* **Text provided**:
★ ★ ★ ★ ★ ★ ★

Last May, officials announced a new statewide program that would monitor the virus that causes COVID-19 and its variants in wastewater in all 102 Illinois counties by the end of 2021.
Nearly a year later, only 68 wastewater treatment plants in 48 counties are participating in the program, according to state health officials.
“Participation in the wastewater surveillance program is voluntary, and some counties do not have wastewater treatment plants,” a spokesperson for the Illinois Department of Public Health said in response to WTTW News questions about the program.
IDPH made at least three attempts to contact wastewater treatment plants it could identify to join the Illinois Wastewater Surveillance System (IWSS), according to the spokesperson.
“Some were unreachable and some declined participation,” the spokesperson said, adding outreach efforts included contacting local municipalities. “We are open to including additional counties if they are interested.”
IDPH contracted with Discovery Partners Institute at the University of Illinois-Chicago to develop the Illinois Wastewater Surveillance System, which received more than $6.5 million in federal funding to participate in the National Wastewater Surveillance System that’s funded through September 2025.
“Public health agencies are leaning more and more on wastewater (surveillance) because it represents a lot of people and results come fast,” said Rachel Poretsky, an associate professor of biological sciences at UIC.
There is no cost to wastewater treatment plants to participate in the program, according to IDPH. The state system provides sample collection and shipping equipment, and relies on utility operators to collect samples twice a week.
While only 68 wastewater treatment plants in 48 counties are currently participating, the system covers 8.4 million people, which is over 80% of the state’s more than 12.6 million residents, according to state officials. Wastewater treatment plants in Chicago and Cook County are among those participating.
“The CDC National Wastewater Surveillance System (NWSS) estimates that 20% of U.S. residents will not be reached through wastewater surveillance, due to decentralized and individual systems such as septic tanks,” IDPH said in a statement. “We think Illinois is likely close to this number.”
SARS-CoV-2, the virus that causes COVID-19, is detectable in human waste nearly from the onset of infection, according to officials. Symptoms may not appear for three to five days.
“(Wastewater surveillance) becomes an unbiased way to track the virus in a community because it doesn’t rely on individuals,” said Poretsky. “People shed the virus in their waste regardless of whether they’re experiencing symptoms.”
Early detection of COVID-19 and its variants is one of the big advantages of wastewater surveillance, according to Dr. Isaac Ghinai, medical director of laboratory-based surveillance with the Chicago Department of Public Health. “We can start to see wastewater concentrations of the virus before we see changes in trends like cases, hospitalizations or ICU admissions,” he said.
In addition to participating in the statewide program, the Chicago Department of Public Health conducts wastewater surveillance at Cook County Jail as well as neighborhood sites throughout the city.

★ ★ ★ ★ ★ ★ ★

* **Dataset entries**:
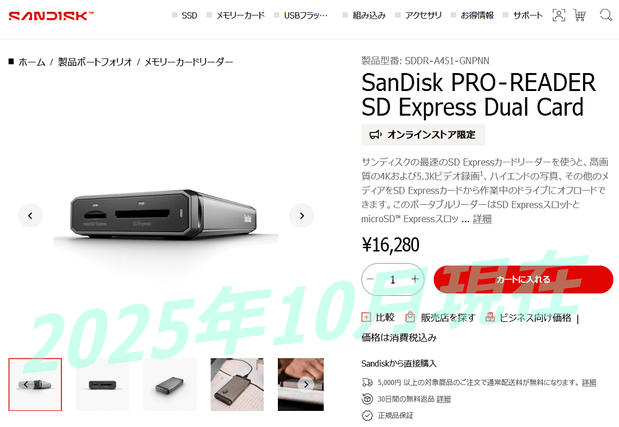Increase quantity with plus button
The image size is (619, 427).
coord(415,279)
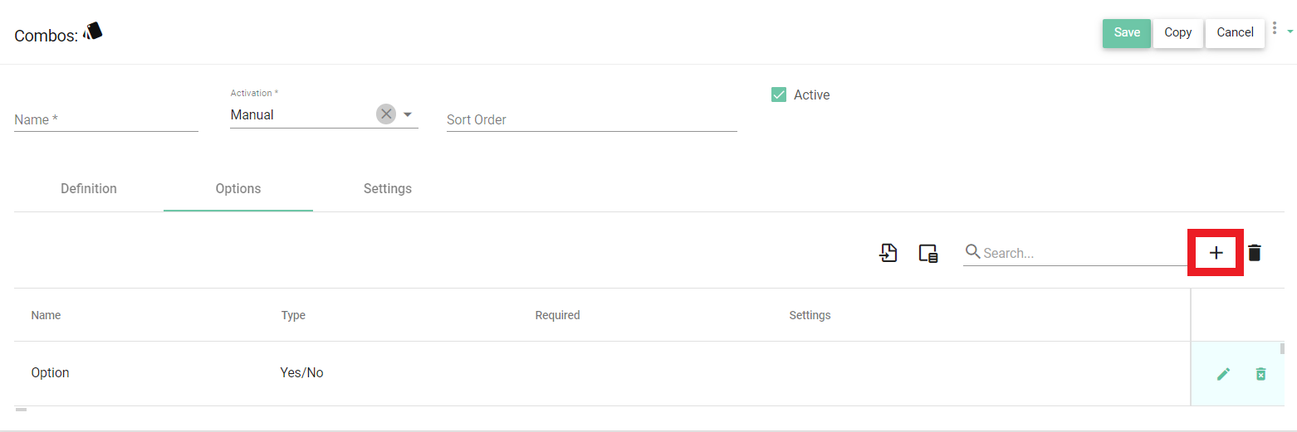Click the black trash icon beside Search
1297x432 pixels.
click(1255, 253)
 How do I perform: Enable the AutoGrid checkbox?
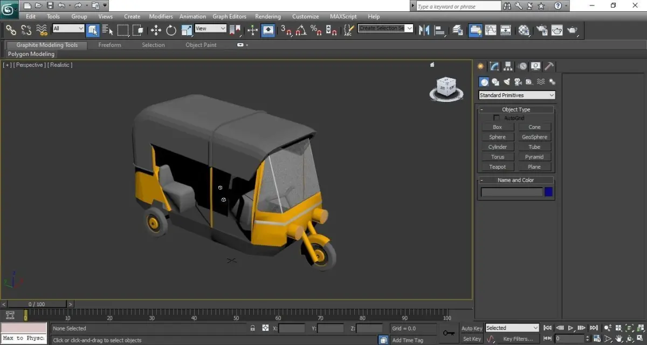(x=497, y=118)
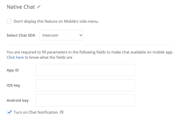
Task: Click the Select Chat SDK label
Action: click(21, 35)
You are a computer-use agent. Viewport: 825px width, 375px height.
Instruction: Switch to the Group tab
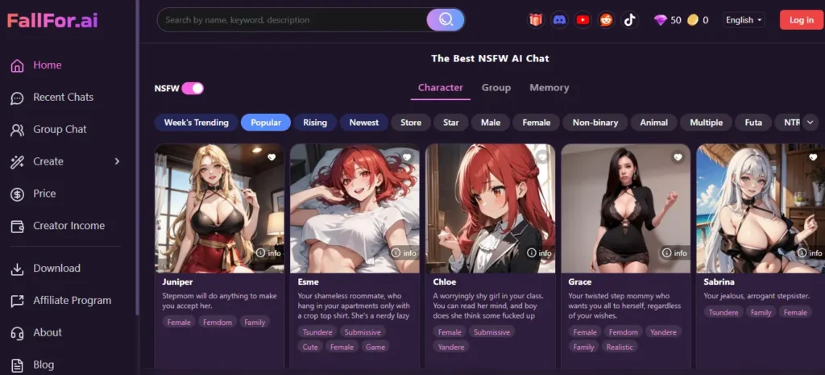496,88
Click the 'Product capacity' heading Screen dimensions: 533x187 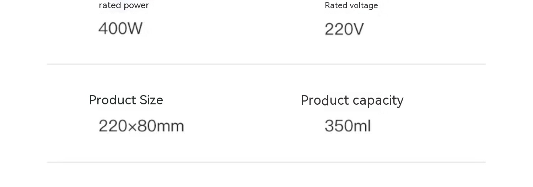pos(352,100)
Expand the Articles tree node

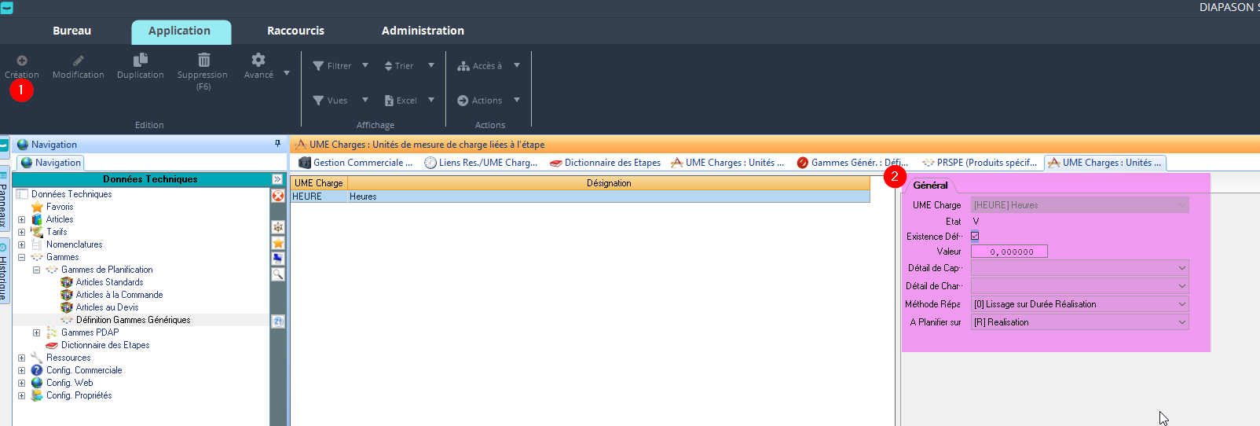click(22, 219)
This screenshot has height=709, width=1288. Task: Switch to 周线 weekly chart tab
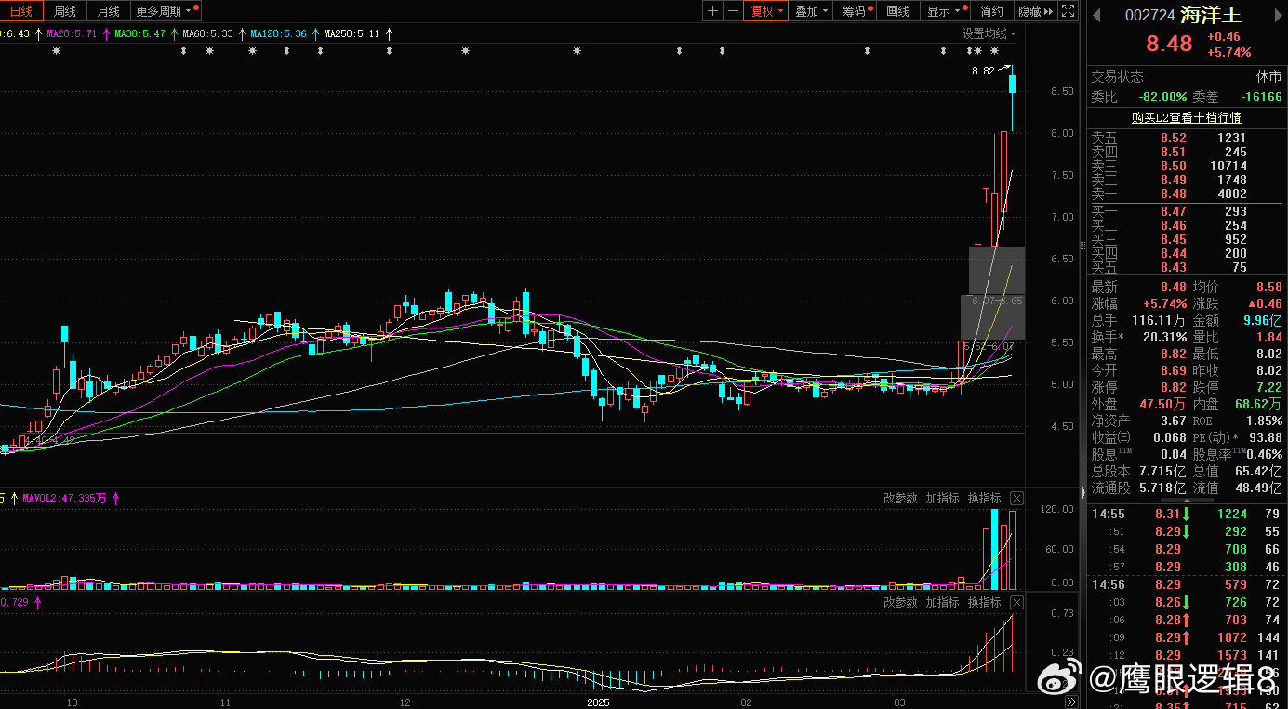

★ ★ ★ ★ ★ ★ ★

* **Assigned task**:
List the trends that, according to Dr. Isaac Ghinai in the article on Illinois wastewater surveillance, show changes later than wastewater concentrations of the virus.

* **Task answer**:
Cases, hospitalizations, ICU admissions